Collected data
---------------

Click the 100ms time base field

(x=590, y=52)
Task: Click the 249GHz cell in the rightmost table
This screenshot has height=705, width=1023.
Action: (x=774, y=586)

---------------

## Aim of the task
Having located the line containing "Task: Click the", set it down along with every line after it through the end of the data, reproducing each exactly.

## Reply to the exercise
Task: Click the 249GHz cell in the rightmost table
This screenshot has height=705, width=1023.
Action: (x=774, y=586)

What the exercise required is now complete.